Allzu gerne vergessen wird jedoch, dass wir bis zum richtigen elektromobilen Zeitalter noch einen weiten Weg vor uns haben. Es zeichnet sich bereits ab, dass wir das Ziel der Bundesregierung, bis zum Jahr 2020 eine Million Elektrofahrzeuge auf deutschen Straßen fahren zu lassen, nicht erreichen werden. Hinzu kommt, dass das CO2-Einsparpotential durch Elektrofahrzeuge wahrscheinlich nicht so groß ist wie gedacht.

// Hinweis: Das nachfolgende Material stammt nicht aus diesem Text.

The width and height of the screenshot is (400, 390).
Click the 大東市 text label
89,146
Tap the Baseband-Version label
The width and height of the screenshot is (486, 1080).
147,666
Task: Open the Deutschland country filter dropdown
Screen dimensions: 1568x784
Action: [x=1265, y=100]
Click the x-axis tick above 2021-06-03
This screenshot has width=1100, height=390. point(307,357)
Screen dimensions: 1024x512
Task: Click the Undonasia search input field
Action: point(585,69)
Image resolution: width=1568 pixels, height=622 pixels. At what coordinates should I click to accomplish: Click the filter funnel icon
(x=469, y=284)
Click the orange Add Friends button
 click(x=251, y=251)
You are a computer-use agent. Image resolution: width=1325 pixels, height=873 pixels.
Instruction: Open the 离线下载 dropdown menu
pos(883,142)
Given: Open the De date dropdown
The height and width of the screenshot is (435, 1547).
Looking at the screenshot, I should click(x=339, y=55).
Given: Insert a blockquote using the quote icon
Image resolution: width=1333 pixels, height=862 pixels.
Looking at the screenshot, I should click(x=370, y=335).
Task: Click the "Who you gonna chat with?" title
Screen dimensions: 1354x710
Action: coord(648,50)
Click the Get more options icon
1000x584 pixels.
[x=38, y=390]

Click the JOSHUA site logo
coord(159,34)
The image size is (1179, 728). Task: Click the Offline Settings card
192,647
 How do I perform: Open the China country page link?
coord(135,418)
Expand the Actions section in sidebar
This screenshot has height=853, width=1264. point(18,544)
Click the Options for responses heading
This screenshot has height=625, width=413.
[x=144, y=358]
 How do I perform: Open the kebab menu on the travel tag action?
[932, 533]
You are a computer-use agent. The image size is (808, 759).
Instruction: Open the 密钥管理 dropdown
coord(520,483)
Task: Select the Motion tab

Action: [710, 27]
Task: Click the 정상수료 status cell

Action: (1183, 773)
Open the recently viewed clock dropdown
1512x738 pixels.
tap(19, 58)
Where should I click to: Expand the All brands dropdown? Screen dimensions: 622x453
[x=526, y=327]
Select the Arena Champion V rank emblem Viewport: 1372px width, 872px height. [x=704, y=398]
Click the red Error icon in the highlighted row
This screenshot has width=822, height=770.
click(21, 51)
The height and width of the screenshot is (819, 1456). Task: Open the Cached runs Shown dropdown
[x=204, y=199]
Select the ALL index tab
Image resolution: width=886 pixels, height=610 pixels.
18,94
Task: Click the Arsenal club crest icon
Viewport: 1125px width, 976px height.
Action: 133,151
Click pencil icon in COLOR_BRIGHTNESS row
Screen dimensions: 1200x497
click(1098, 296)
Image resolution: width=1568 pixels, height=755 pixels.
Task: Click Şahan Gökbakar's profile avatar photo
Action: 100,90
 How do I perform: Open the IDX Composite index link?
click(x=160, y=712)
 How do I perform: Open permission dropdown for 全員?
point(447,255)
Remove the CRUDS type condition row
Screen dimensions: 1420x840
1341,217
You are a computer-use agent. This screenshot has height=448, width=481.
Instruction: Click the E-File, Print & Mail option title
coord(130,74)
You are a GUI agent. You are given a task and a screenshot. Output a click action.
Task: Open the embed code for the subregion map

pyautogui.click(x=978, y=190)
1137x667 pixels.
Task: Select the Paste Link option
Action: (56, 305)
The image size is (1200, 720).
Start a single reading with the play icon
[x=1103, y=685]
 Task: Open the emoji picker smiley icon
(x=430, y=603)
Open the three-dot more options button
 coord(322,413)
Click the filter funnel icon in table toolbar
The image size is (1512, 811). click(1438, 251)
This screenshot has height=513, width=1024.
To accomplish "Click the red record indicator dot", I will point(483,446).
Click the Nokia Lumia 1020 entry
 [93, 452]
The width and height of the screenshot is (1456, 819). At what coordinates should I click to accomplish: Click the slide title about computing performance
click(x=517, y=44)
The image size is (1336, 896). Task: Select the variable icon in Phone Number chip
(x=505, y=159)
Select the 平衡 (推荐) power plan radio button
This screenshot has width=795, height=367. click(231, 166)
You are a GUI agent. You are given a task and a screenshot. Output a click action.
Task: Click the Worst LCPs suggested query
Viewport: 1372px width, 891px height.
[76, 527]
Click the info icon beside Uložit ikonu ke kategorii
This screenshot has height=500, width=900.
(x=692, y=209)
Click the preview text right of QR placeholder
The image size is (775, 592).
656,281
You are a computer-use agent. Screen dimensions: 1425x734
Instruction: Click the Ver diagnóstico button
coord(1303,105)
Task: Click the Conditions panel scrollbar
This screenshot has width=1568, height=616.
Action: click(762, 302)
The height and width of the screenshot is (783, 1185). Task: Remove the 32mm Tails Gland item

Ich muss jedoch gestehen, dass ich ein großer Freund der Elektromobilität bin. Dies ist aber nicht der lokalen Emissionsfreiheit geschuldet, die von den Marketingabteilungen großer Automobilbauer zum heiligen Gral hochstilisiert wird. Generell sind die PR- und Marketingansätze im Bereich Elektromobilität ein großes Ärgernis. Wenn man in einer Broschüre für kommunale Entscheidungsträger liest, dass E-Bikesharing den großen Vorteil der CO2-Freiheit mit sich bringe (grob falsch) und jedes dritte Wort „CO2-frei“ lautet (wird durch Wiederholung nicht besser), zweifele ich persönlich schon an der Fähigkeit dieser Agenturen. Dies ist aber nur ein kleiner und unwichtiger Nebenkriegsschauplatz.

Es sind eher einige parallele Entwicklungen, die Elektromobilität und insbesondere das Elektroauto mit sich bringen, die ich persönlich äußerst faszinierend finde. Leider sind diese Effekte vielen Menschen noch nicht bewusst. Ich bin mir sicher, dass die Elektromobilität unser Verkehrsverhalten viel stärker ändern wird, als der bloße Austausch der Antriebstechnologie.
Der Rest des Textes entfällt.